In der Ausländerbehörde: Polizei taucht auf – Aysu wird mitgenommen
„Aysu war hochmotiviert, wollte arbeiten und helfen“, berichtet Elmar Schaub, Leiter der Jugendwohngruppe. Am vergangenen Donnerstag kam es dann zum Schock: Bei einem routinemäßigen Termin bei der Ausländerbehörde – ursprünglich in der Hoffnung, die benötigte Arbeitserlaubnis zu erhalten – eskalierte die Situation plötzlich. Statt der ersehnten Arbeitsgenehmigung und noch während man im Wartebereich saß, rief man innerhalb der Behörde die Polizei. „Von einer Sekunde auf die andere hat sich die Welt komplett verändert“, erinnert sich Schaub. Als die Beamten über die Abschiebung informieren, fiel Aysu ohnmächtig vom Stuhl. Ich konnte nicht glauben, was hier gerade passiert.” Sie wurde mitgenommen und noch am selben Tag nach Aserbaidschan abgeschoben. Dazu kommt eine Wiedereinreisesperre nach Deutschland für die nächsten drei Jahre. Schaub ist noch immer fassungslos.
Die Polizei versprach vor Ort, in Aserbaidschan würde jemand auf sie warten und helfen. Dort angekommen, wartete jedoch niemand auf sie. Aysu fand kurzfristig Unterschlupf bei einer befreundeten Familie, doch das sei auch keine langfristige Lösung. „Wir haben Kontakt zu ihr. Sie war bereits beim Arzt, weil es ihr gesundheitlich derzeit sehr schlecht geht“, erzählt Schaub besorgt. Auch die Organisation Pro Asyl wurde vor Ort eingeschaltet. Könne dort aber auch nur bedingt helfen.
Unterstützung aus der Region – und von der Politik
Die Empörung über den Fall ist groß. Bei einer Mahnwache vor dem Regierungspräsidium Gießen am vergangenen Montag hatten sich mehrere Dutzend Menschen versammelt: Neben den „Omas gegen Rechts“ und anderen Unterstützern war auch der Bundestagsabgeordnete Felix Döring (SPD) vor Ort, um sich für Aysu einzusetzen. Er versprach, den Fall in die politischen Gremien zu tragen und die Verantwortlichen zur Stellungnahme aufzufordern. „Es ist unverständlich, dass eine gut integrierte junge Frau, die einen Beruf erlernen und in einem Bereich arbeiten will, in dem dringend Personal gebraucht wird, einfach abgeschoben wird“, kritisiert Schaub. „Unsere Jugendgruppe ist wie eine Familie. Wir haben Weihnachten zusammen gefeiert und gemeinsam Urlaub gemacht. Der Schmerz, den wir empfinden, ist groß.“ Derzeit wird Aysu finanziell von Schaubs Familie unterstützt. „Wir tun alles, damit sie zumindest die notwendigsten Dinge wie Essen und Trinken zahlen kann. Oder der Familie bei der sie derzeit ist etwas zur Miete beisteuern kann“, erklärt Schaub.
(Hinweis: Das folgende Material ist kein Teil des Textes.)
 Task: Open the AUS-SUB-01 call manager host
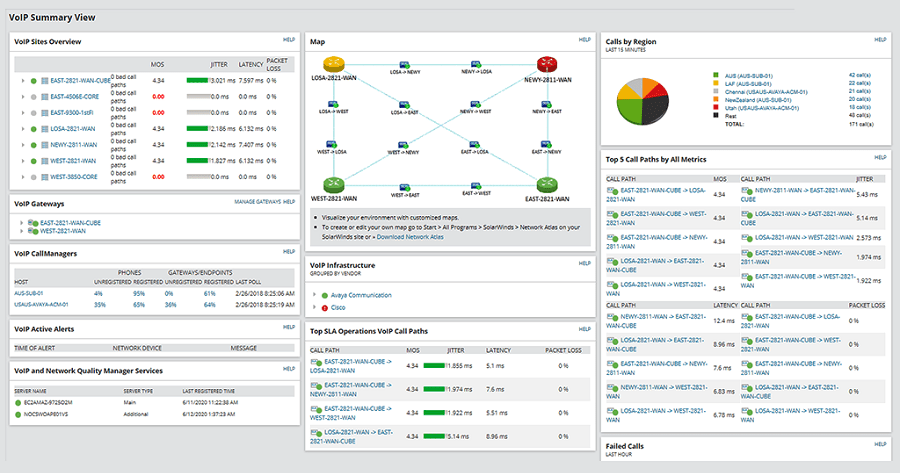coord(30,293)
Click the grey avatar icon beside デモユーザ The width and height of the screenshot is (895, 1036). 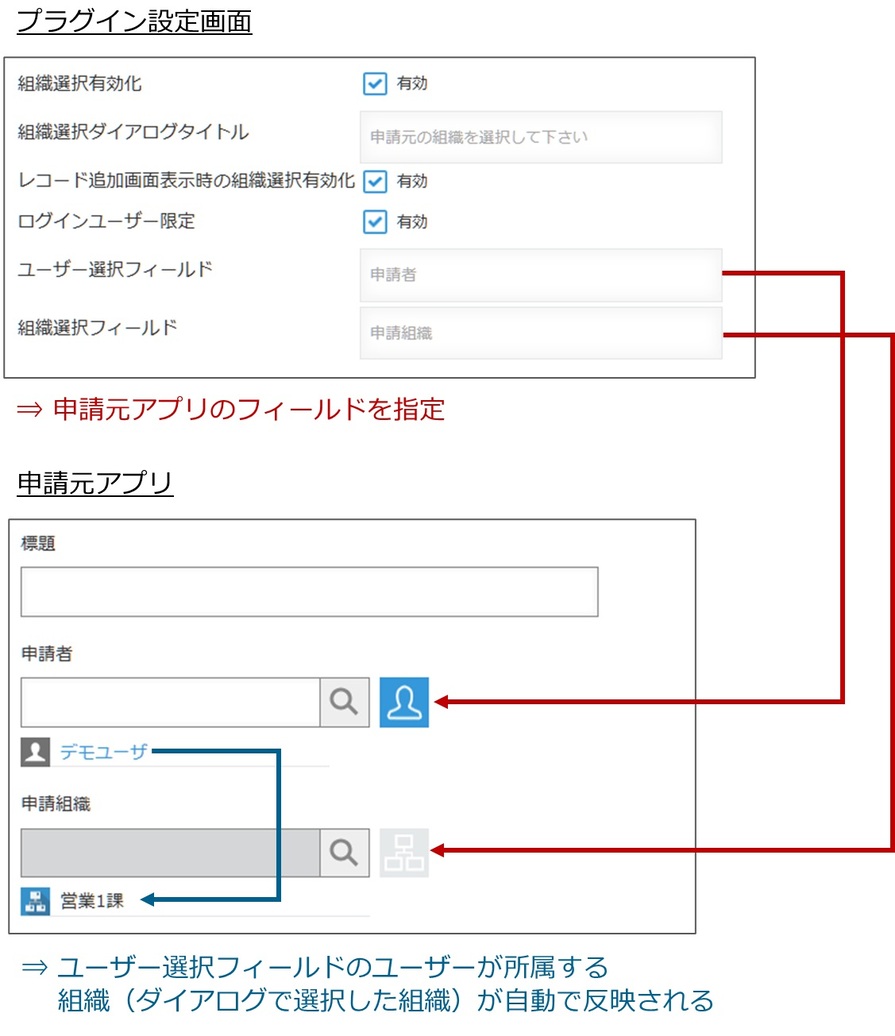pyautogui.click(x=35, y=752)
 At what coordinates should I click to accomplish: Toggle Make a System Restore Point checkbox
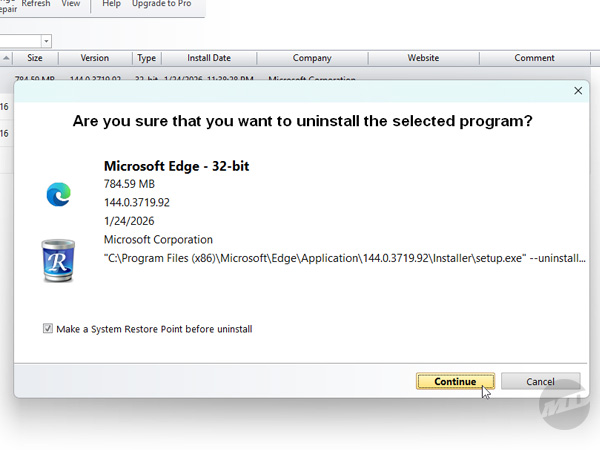coord(48,328)
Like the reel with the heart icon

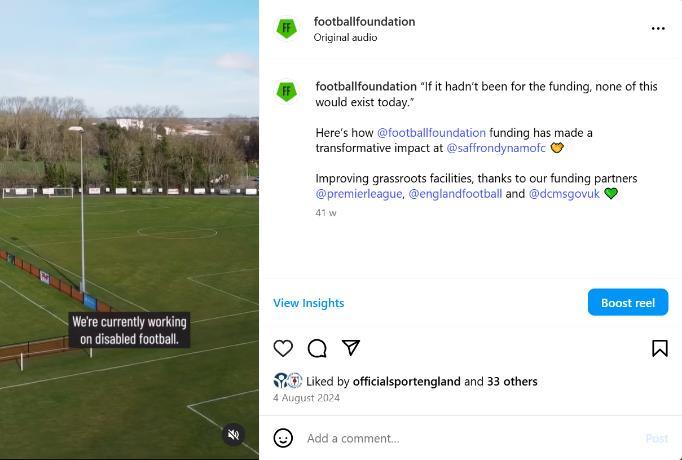click(283, 348)
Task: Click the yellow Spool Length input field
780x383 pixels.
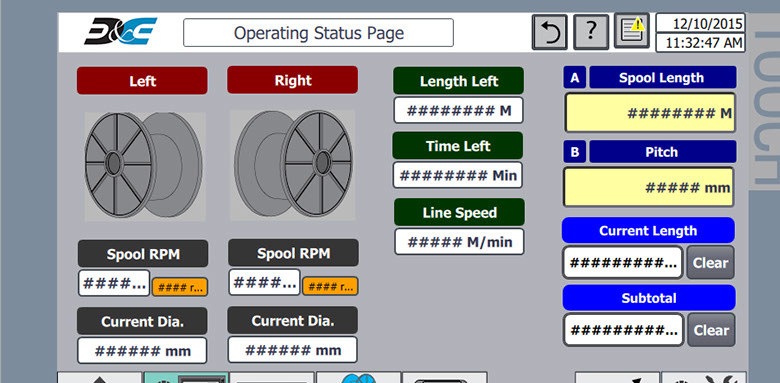Action: pyautogui.click(x=650, y=113)
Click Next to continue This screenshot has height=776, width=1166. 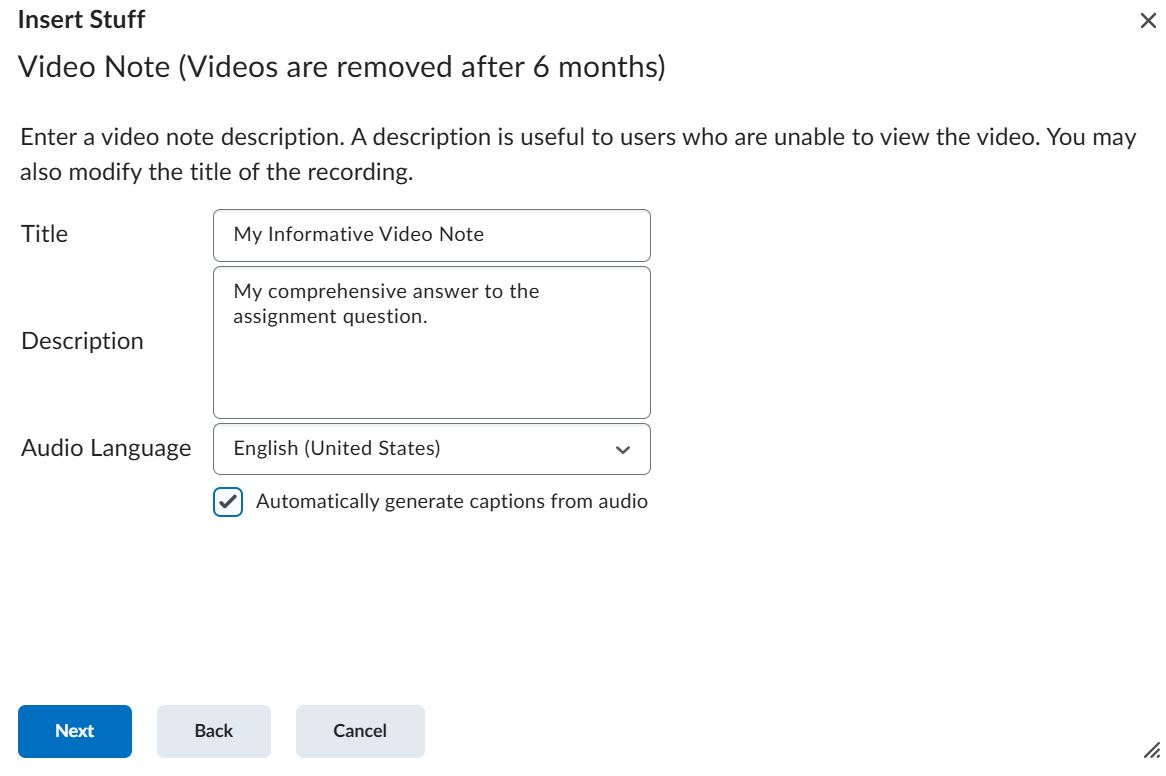[75, 731]
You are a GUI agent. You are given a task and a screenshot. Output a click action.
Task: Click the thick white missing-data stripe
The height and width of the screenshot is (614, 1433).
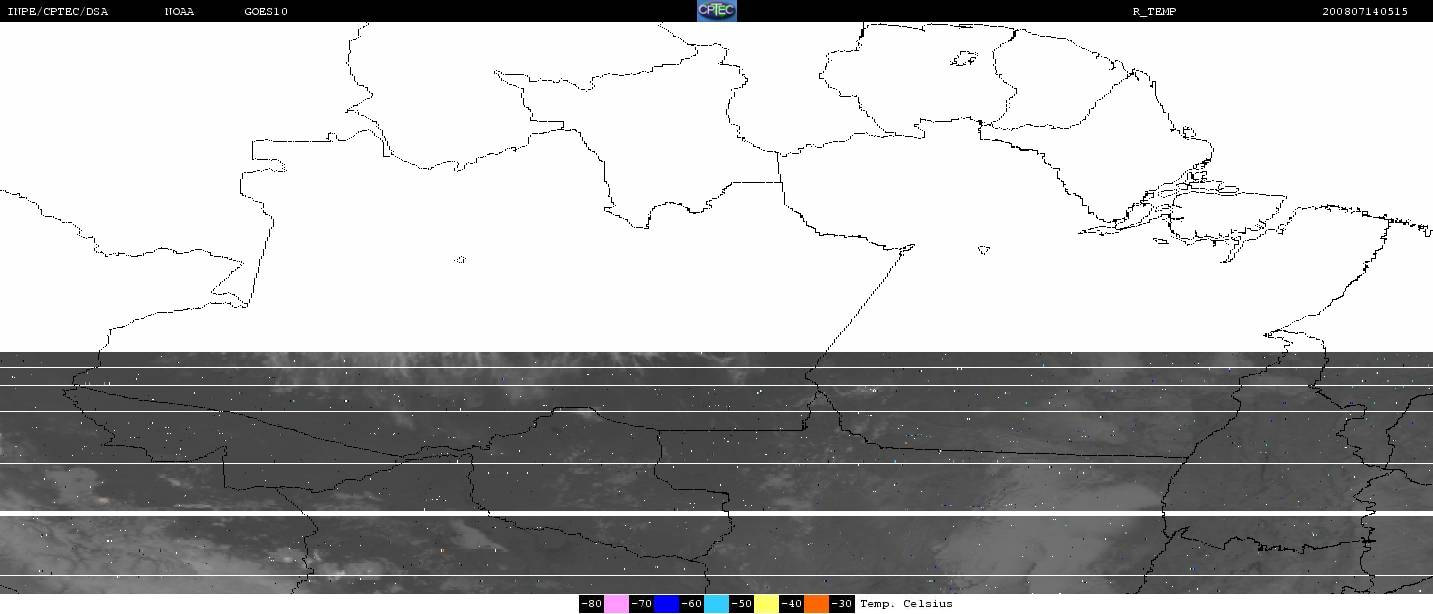pyautogui.click(x=716, y=513)
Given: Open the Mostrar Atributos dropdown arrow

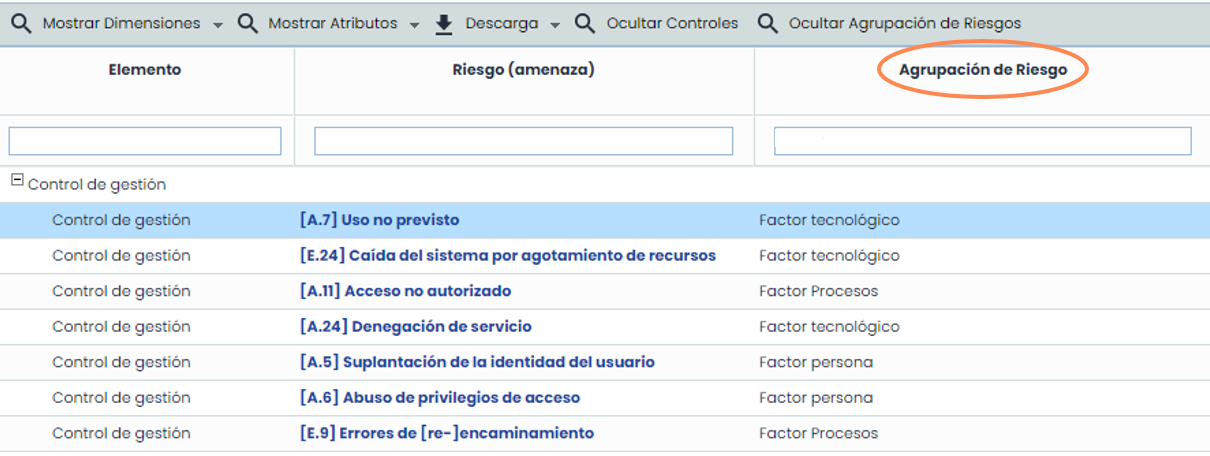Looking at the screenshot, I should (414, 25).
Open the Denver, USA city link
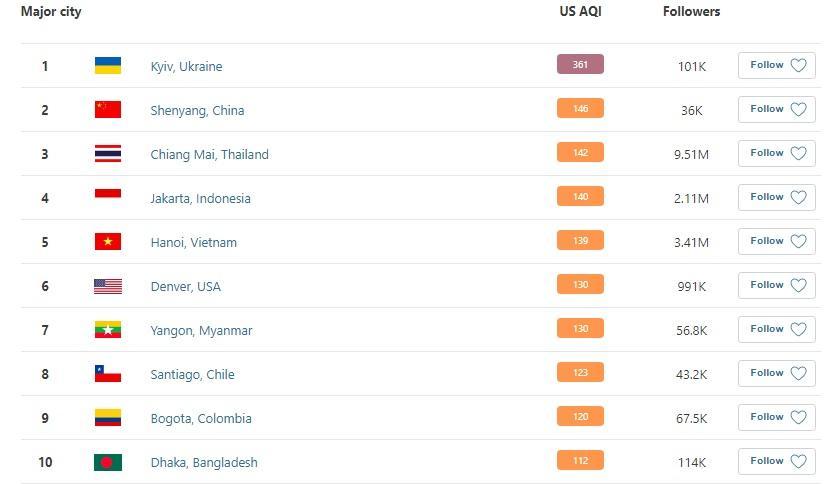Image resolution: width=829 pixels, height=484 pixels. [x=185, y=286]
Er und die Unterstützergemeinschaft in Gießen und Umgebung wollen auf jedenfall nicht aufgeben. „Wir werden so lange weitermachen, bis wir eine Antwort von offizieller Seite bekommen. Wir sind von der Resonanz und den Hilfsangeboten sehr angetan. Doch nur wenn man das jetzt öffentlich macht hat Aysu wirklich eine Chance dass sie wieder zurückkommt und das Einreiseverbot aufgehoben wird“, betont Schaub. Auch rechtliche Beratung wird nun in Anspruch genommen.